Laura wrote, “perhaps she thinks men have no feelings at all.”

I was nodding my head in agreement when I read this. I was in my early 20’s (long before I knew about “game” or MRA, etc) when I first noticed that a lot of women seem to casually disregard the feelings of men. It seemed as though they either didn’t care about men’s feelings or, as you pointed out, they seem to think men don’t have feelings. Again, this belief is very strange to me and I don’t know where it comes from.

I’ve actually had the experience, on several occasions, where I told a woman friend and a girlfriend that a certain behavior hurt my feelings.
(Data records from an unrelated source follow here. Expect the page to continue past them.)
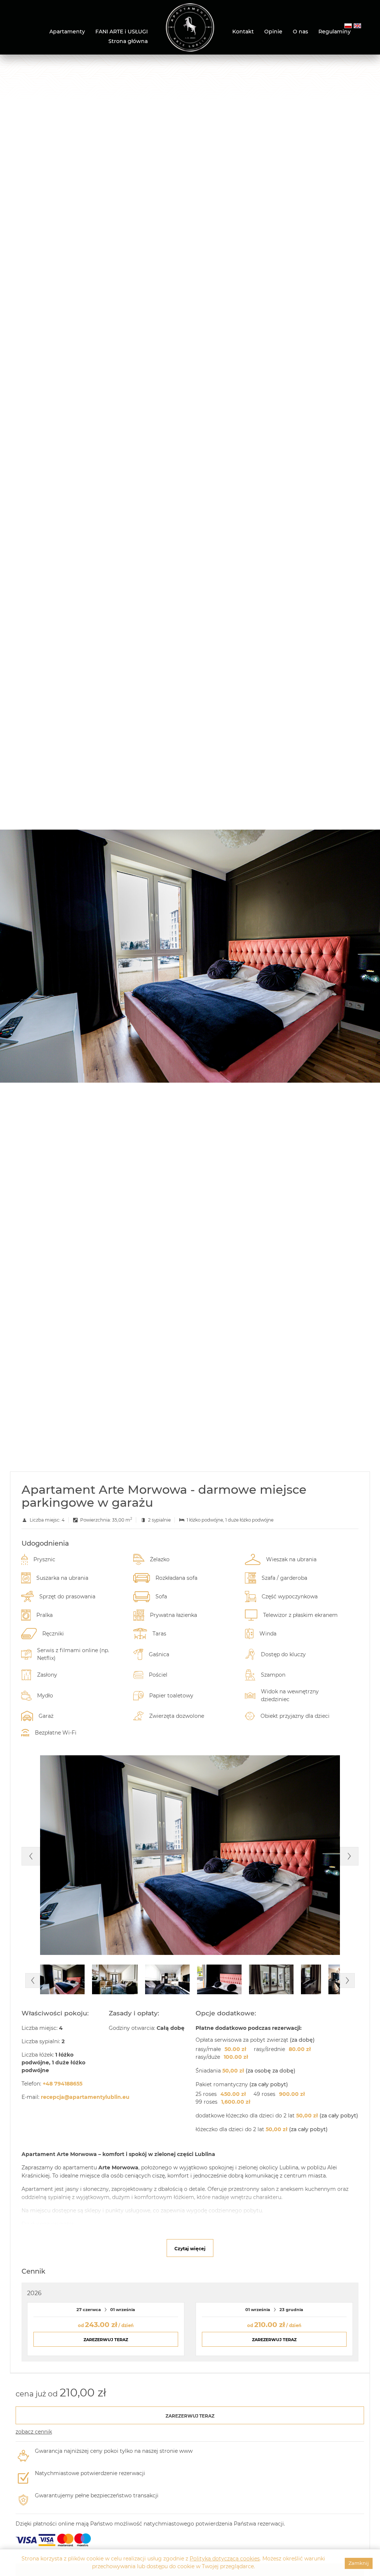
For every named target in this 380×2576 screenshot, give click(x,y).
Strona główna (128, 41)
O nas (300, 31)
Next (349, 1856)
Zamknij (358, 2563)
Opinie (273, 31)
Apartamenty (67, 31)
My exact words were: “It hurts my feelings when you do that, please don’t do it again.” Both times I was blown off by these women. I don’t think I could have made myself any clearer than I did. This is something else I don’t understand: I couldn’t be more direct and yet it was like they couldn’t hear me or something.

In fact, after I broke up with the girlfriend, a woman I knew asked me about what happened. I told her what went on and she told me that she didn’t believe that my feelings were hurt. Which makes me wonder if the girlfriend also thought the same thing.

I have no idea if my experience with this is common among men or not.

Laura writes:

I think women generally underestimate how feeling men are. Some of this is natural as men are less emotional than women; they are less demonstrative and more aggressive. So women confuse this with hard-heartedness. But, culture plays a large role in the extremes that George describes. Feminism has encouraged women to view men as indifferent to others. After all, if men oppressed women for thousands of years, what else are women to conclude but that men are innately insensitive?

David C. writes:

George said: “I have no idea if my experience with this is common among men or not.” 

At least one of us can relate to your experience. Though I cannot recall specific examples, perhaps because I was so hurt by them that I was unable to really process what was happening, there have been occasions in my life as well when women refused to believe that their behavior hurt and offended me, though I also expressed this fact outright. Their refusal to acknowledge my feelings only compounded the hurt they originally caused. That sort of response frightens me a bit, especially if it does, in fact, occur frequently: if you cannot acknowledge someone’s feelings, how is it possible to recognize their humanity? And if you cannot recognize their humanity, what restrains you from treating them however you wish? I guess the proof is in the pudding: there are many women, though clearly not all, who do in fact treat men however they wish. And many men are deeply hurt for this.

I think this problem can sometimes go further than mere dismissal. That is, women have sometimes responded to my honest expressions of hurt or difficulty with scorn and contempt. It is as though they thought I was less of a man because I could be hurt. This, again, was a dehumanizing experience. 

As far as I’m concerned, all of this goes to the point Laura makes in her entry, “Come Holy Spirit,” which is the same point I tried to make in a recent article at The Spearhead. We Christians really must unite in prayer to restore our country. After all, our efforts to solve such complex and enormous problems may cause more harm than good unless they are infused with the grace of Christ. Apart from this, it is perhaps not so important to change our country as to change ourselves, to change the way we meet the sorts of injustices we are describing. In prayer Christ can strengthen us to suffer as He did — with love and dignity. Please excuse me if I sound preachy, but I strongly believe we need to emphasize, above all, the fact that prayer will be indispensable to the healing of this country.